Auf welche Signale können Sie achten, wenn es um die psychische Gesundheit der Lernenden geht?
Es wäre toll, wenn es eine abschliessende Checkliste gäbe. Die gibt es aber leider nicht. Man sollte Veränderungen genau beobachten und möglichst früh ansprechen. Wenn es beispielsweise einen Leistungsabfall gibt oder mehr Flüchtigkeitsfehler passieren. Oder wenn jemand, der vorher gut ins Team integriert war, sich plötzlich zurückzieht. Oft spüren wir auch, wenn etwas nicht stimmt.

In welchen Situationen wird Workmed gerufen?
Bei uns melden sich Lehrbetriebe, wenn sie nicht mehr weiterkommen. Es kann sein, dass Lernende abtauchen und nicht erreichbar sind. Es gibt aber auch Betriebe, die zum Beispiel Fragen im Umgang mit ADHS-Betroffenen haben. Für eine Beratung braucht es keine Diagnose einer psychischen Erkrankung. Es gibt auch Auffälligkeiten, die weit weg sind von einem Krankheitsbild. Trotzdem ist es wichtig, sie früh anzugehen, so dass sich keine negativen Muster verstärken.

Wie gehen Sie bei einer solchen Beratung vor?
Es geht zunächst darum, gegenseitiges Verständnis zu schaffen. Wir schauen, wer alles in die Situation involviert ist und wie die verschiedenen Sichtweisen sind. Manchmal kommen auch Mitarbeitende der Schule sowie die Eltern dazu. Dann schauen wir, wie wir zusammen weitergehen und Veränderung anregen können.

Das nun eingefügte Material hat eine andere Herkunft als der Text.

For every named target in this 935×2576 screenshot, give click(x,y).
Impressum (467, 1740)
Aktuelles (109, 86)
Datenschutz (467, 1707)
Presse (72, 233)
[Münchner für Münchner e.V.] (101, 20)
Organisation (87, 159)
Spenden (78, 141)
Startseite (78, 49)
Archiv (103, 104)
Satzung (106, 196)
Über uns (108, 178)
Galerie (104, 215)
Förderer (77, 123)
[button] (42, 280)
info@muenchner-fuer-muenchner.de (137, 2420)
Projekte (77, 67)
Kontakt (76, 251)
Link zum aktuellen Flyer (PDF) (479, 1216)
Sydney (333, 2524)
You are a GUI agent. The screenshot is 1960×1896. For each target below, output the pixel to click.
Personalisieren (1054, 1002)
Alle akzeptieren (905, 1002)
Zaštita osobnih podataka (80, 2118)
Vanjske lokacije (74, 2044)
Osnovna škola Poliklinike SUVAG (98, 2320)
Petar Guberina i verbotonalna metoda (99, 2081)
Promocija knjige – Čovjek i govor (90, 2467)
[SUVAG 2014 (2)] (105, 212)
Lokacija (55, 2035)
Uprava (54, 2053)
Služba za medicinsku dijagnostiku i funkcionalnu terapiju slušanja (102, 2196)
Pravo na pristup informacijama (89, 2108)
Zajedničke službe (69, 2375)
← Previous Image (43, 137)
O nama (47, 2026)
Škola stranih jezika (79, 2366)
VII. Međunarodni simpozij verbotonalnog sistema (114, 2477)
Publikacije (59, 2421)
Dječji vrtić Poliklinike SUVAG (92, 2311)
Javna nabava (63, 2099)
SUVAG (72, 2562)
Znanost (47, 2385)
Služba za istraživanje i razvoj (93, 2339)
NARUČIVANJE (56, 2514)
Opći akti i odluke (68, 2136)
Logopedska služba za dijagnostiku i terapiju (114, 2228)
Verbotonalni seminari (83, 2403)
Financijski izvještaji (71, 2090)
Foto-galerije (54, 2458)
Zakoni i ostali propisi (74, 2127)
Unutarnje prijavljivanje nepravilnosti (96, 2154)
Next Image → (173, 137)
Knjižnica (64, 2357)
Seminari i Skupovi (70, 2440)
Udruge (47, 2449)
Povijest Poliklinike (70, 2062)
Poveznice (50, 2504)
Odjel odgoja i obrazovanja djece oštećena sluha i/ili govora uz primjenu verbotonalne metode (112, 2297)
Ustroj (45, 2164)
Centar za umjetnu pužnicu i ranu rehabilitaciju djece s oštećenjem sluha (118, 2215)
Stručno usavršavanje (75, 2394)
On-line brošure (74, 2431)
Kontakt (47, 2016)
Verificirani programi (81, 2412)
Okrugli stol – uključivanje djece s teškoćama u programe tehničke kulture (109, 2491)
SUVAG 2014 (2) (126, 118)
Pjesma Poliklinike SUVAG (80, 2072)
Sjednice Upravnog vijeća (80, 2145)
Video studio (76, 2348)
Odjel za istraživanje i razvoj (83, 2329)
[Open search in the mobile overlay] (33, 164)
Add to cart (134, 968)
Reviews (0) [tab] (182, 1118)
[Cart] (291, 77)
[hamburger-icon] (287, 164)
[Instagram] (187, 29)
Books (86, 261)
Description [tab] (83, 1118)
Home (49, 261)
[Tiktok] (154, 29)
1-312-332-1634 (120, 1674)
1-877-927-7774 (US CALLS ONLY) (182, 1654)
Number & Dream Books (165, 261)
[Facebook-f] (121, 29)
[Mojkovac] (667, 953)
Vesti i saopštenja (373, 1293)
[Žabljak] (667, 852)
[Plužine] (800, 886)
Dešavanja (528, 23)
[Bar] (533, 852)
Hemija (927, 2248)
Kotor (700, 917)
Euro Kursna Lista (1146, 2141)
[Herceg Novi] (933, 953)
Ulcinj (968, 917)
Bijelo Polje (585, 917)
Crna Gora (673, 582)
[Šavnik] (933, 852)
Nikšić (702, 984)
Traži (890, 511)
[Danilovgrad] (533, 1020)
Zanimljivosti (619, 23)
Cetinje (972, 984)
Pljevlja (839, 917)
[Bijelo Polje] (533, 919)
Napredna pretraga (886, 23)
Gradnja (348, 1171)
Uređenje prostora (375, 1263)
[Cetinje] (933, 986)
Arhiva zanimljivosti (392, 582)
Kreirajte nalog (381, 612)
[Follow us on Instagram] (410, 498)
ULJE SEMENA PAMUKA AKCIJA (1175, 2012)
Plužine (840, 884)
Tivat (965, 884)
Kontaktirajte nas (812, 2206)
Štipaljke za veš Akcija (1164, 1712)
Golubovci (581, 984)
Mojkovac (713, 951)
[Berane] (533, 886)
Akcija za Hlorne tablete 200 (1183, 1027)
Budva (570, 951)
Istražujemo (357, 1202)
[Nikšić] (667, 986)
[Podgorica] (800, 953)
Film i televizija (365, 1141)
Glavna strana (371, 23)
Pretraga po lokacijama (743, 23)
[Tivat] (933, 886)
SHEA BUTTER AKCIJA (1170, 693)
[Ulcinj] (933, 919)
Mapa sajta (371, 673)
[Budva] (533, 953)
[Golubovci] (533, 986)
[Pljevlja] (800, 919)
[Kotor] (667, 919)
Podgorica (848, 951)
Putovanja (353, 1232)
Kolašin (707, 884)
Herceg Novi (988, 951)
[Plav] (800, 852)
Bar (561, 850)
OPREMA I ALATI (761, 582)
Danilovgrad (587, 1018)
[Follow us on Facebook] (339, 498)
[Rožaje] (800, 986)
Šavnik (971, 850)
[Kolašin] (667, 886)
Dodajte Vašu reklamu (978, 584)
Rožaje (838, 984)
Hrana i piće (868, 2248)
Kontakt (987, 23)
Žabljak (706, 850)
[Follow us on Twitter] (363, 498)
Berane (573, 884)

Gehen Sie mit dem Ziel in eine Beratung, das Lehrverhältnis aufrechtzuerhalten?
Es ist wichtig, dass die Lernenden möglichst konstant in einer Struktur bleiben, um Brüche zu vermeiden. Konstanz ist wichtig in der Entwicklung, in der sie stecken. Dennoch gibt es Situationen, in denen eine Pause oder Auflösung die einzige Möglichkeit ist. Schwarz-Weiss-Denken wäre hier aber falsch. Gibt es beispielsweise die Möglichkeit, dass jemand Teilzeit arbeitet? Oder kann jemand, der mit der Schule Mühe hat, hier etwas langsamer aufbauen?

Könnte sich die Zahl der Lehrabbrüche verringern, wenn vermehrt auf die psychische Gesundheit der Lernenden geachtet würde?
Davon kann man ausgehen. Ist die psychologische Sicherheit von Mitarbeitenden hoch, ist die Fluktuation gemäss Studien geringer. Beziehungsarbeit und Vertrauen sind hier besonders wichtig. Dafür braucht es unter anderem eine konstante Bezugsperson und den Austausch mit Gleichgesinnten, also anderen Lernenden. Es ist  auch wichtig, sich bewusst zu machen, dass der Stress gerade im Gastgewerbe hoch ist. Am Anfang lohnt es sich deshalb, hier zu investieren.

(Alice Guldimann)


Zur Person

Barbara Schmocker führt bei der Workmed AG arbeitspsychiatrische Abklärungen, Beratungen, Coachings und Behandlungen durch und ist ­in der Forschung tätig. Die Psychologin arbeitete vorher lange im Bildungsbereich, auch an Berufsfachschulen.

Bildungsforum 2023

Barbara Schmocker wird am Bildungsforum Restauration ein Referat zur psychischen Gesundheit bei Lernenden halten. Der Anlass findet am 18. September an der SHL Schweizerischen Hotelfachschule Luzern statt.